SEBI bans Patel Wealth Advisors, directors for order spoofing

IANS April 28, 2025 287 views

The Securities and Exchange Board of India (SEBI) has taken decisive action against Patel Wealth Advisors for systematic market manipulation. The stockbroker was found guilty of order spoofing, a complex fraudulent trading technique designed to mislead investors and profit from artificial price movements. SEBI has banned the firm and its four directors, recovering ₹3.22 crore in illegal gains from their operations. The investigation revealed an unprecedented scale of market manipulation across 173 stocks over three years, signaling SEBI's commitment to market integrity.

"Order spoofing is a manipulative, fraudulent and unfair trade practice" - Kamlesh Varshney, SEBI Whole-Time Member
SEBI bans Patel Wealth Advisors, directors for order spoofing
Mumbai, April 28: The Securities and Exchange Board of India (SEBI) on Monday took strict action against stockbroker Patel Wealth Advisors (PWA) and its four directors for their involvement in illegal trading practices.

Key Points

1

SEBI uncovers largest order spoofing operation in Indian market history

2

Broker manipulated 173 stocks across 292 trading days

3

Regulator develops new techniques to detect complex market manipulations

The market regulator barred them from dealing in the securities market and ordered the recovery of Rs 3.22 crore in illegal gains.

SEBI found that PWA was involved in ‘order spoofing’, a fraudulent method where large buying or selling orders are placed with the intention to cancel them before execution.

Meanwhile, trades are made on the opposite side to take advantage of price movements triggered by those false orders.

In its interim order issued on Monday, SEBI explained that although order spoofing had been spotted earlier on a smaller scale in India, this was the first time such a large and widespread operation was uncovered.

SEBI’s whole-time member Kamlesh Varshney said that PWA’s actions misled other investors and disturbed the fair functioning of the market.

He emphasised that continuing such practices would harm investors’ interests and damage trust in the stock market.

“Order spoofing is a manipulative, fraudulent and unfair trade practice employed by PWA to deceive other market participants and profit from price fluctuation they induced on unwary investors in the market. This practice distorted market prices and undermined market efficiency,” Varshney mentioned.

The investigation showed that PWA’s spoofing activities happened in both the cash and derivatives segments over a period of three years, between January 2021 and January 2025.

According to SEBI’s findings, PWA manipulated 173 stocks across 292 trading days, sometimes multiple times in a single day. In total, they carried out 621 unique spoofing instances.

The manipulation involved placing large fake orders far from the current market price to create a false sense of demand or supply.

Once the prices moved in their favour, PWA quickly executed trades on the opposite side and later canceled the large fake orders, making wrongful profits.

The regulator also highlighted that despite repeated warnings and proceedings from the National Stock Exchange (NSE), PWA continued with unfair trading practices.

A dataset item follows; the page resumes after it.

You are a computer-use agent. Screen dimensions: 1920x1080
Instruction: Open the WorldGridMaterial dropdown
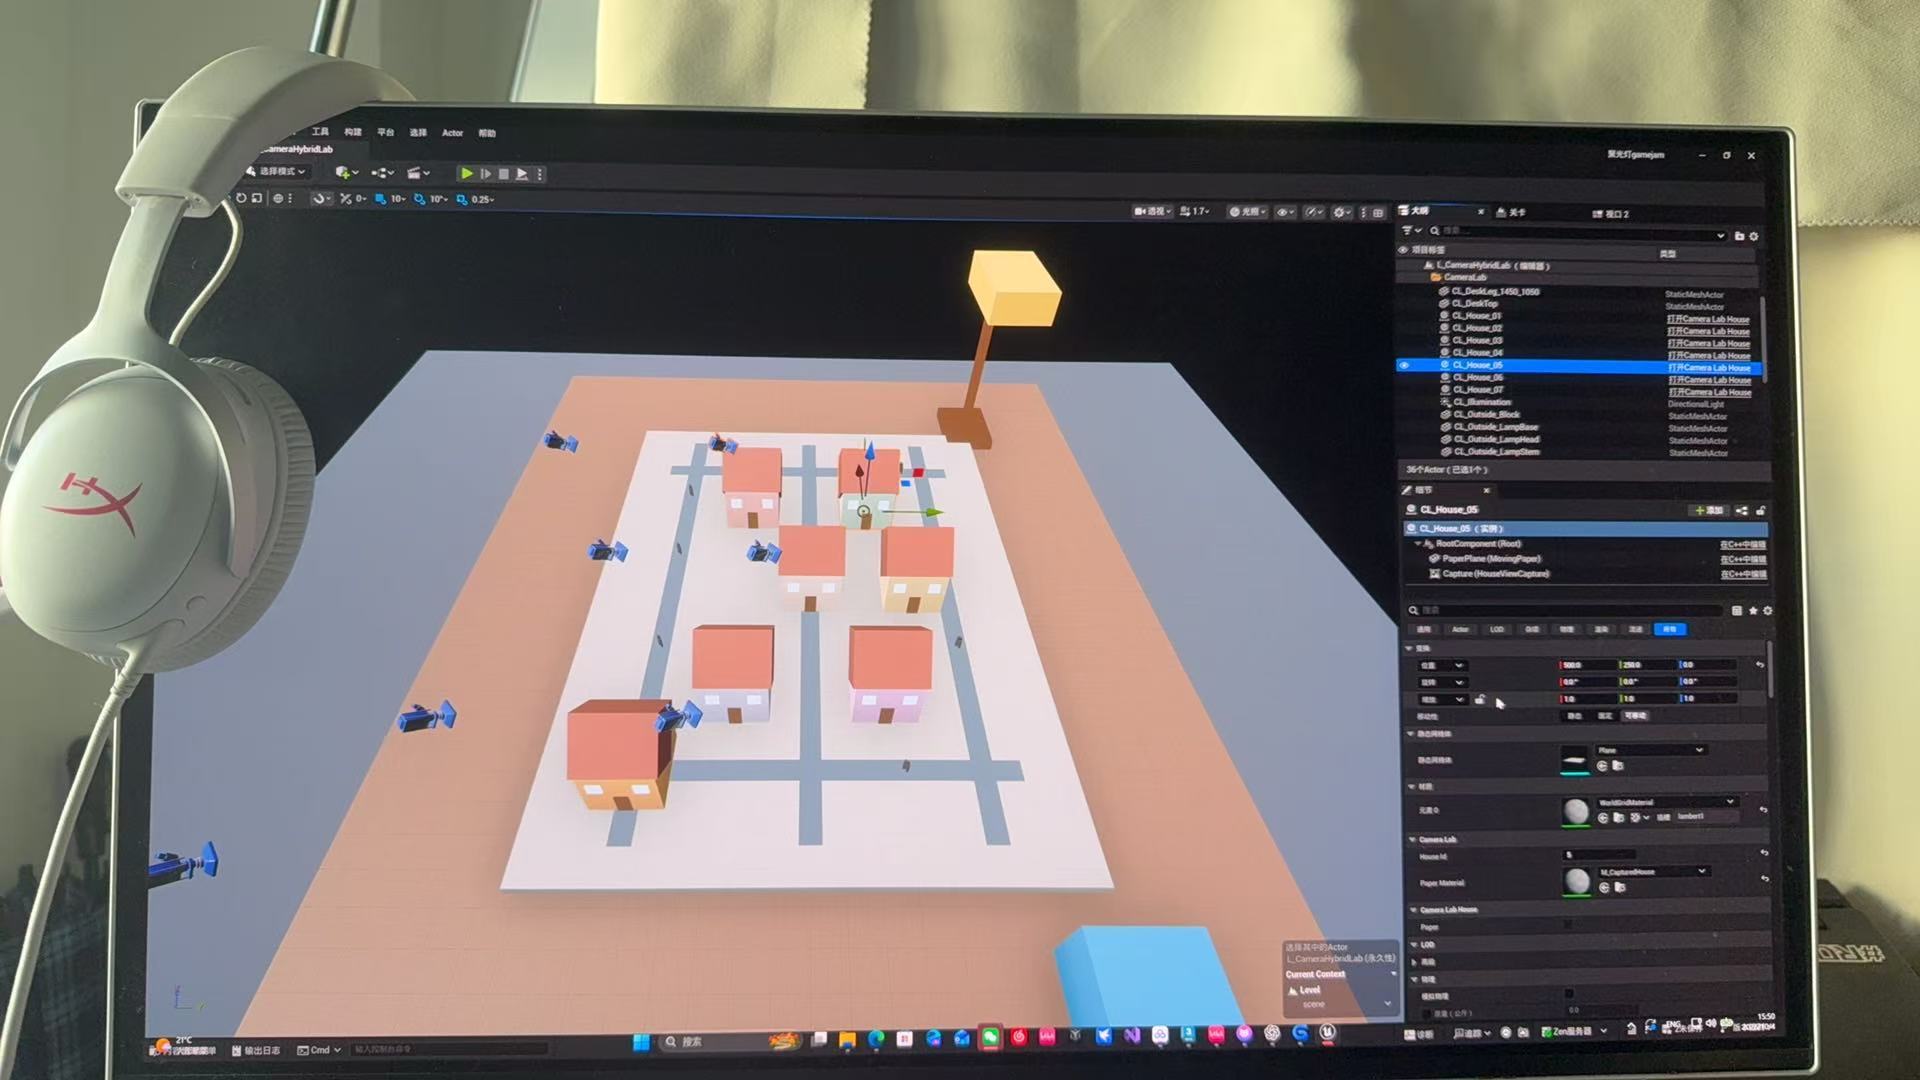tap(1666, 802)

SEBI mentioned that it has now developed new techniques to detect such complex manipulations in the market. It also said that a detailed investigation will follow.

Reader Comments

R
Rahul K.
This is why I've always been skeptical about small brokers. SEBI needs to keep cracking down on these manipulative practices. Good job catching them! 👏
P
Priya M.
As someone who lost money in the markets recently, this makes me wonder if my losses were due to such manipulations. SEBI should compensate affected investors too.
A
Amit S.
The scale is shocking - 3 years of manipulation across 173 stocks! How did it take so long to detect? SEBI's surveillance needs to be more proactive, not just reactive.
N
Neha T.
Finally some action! I've seen suspicious order patterns many times but never knew what to do about it. Maybe SEBI should create a whistleblower portal for retail investors to report such activities.
S
Sanjay P.
The Rs 3.22 crore penalty seems low considering they manipulated the market for 3 years. The punishment should be more severe to deter others. Maybe jail time for the directors?
M
Meena R.
This is why I only invest in index funds. Too much manipulation in individual stocks. Hope SEBI continues to clean up the market so small investors like me can trust it more.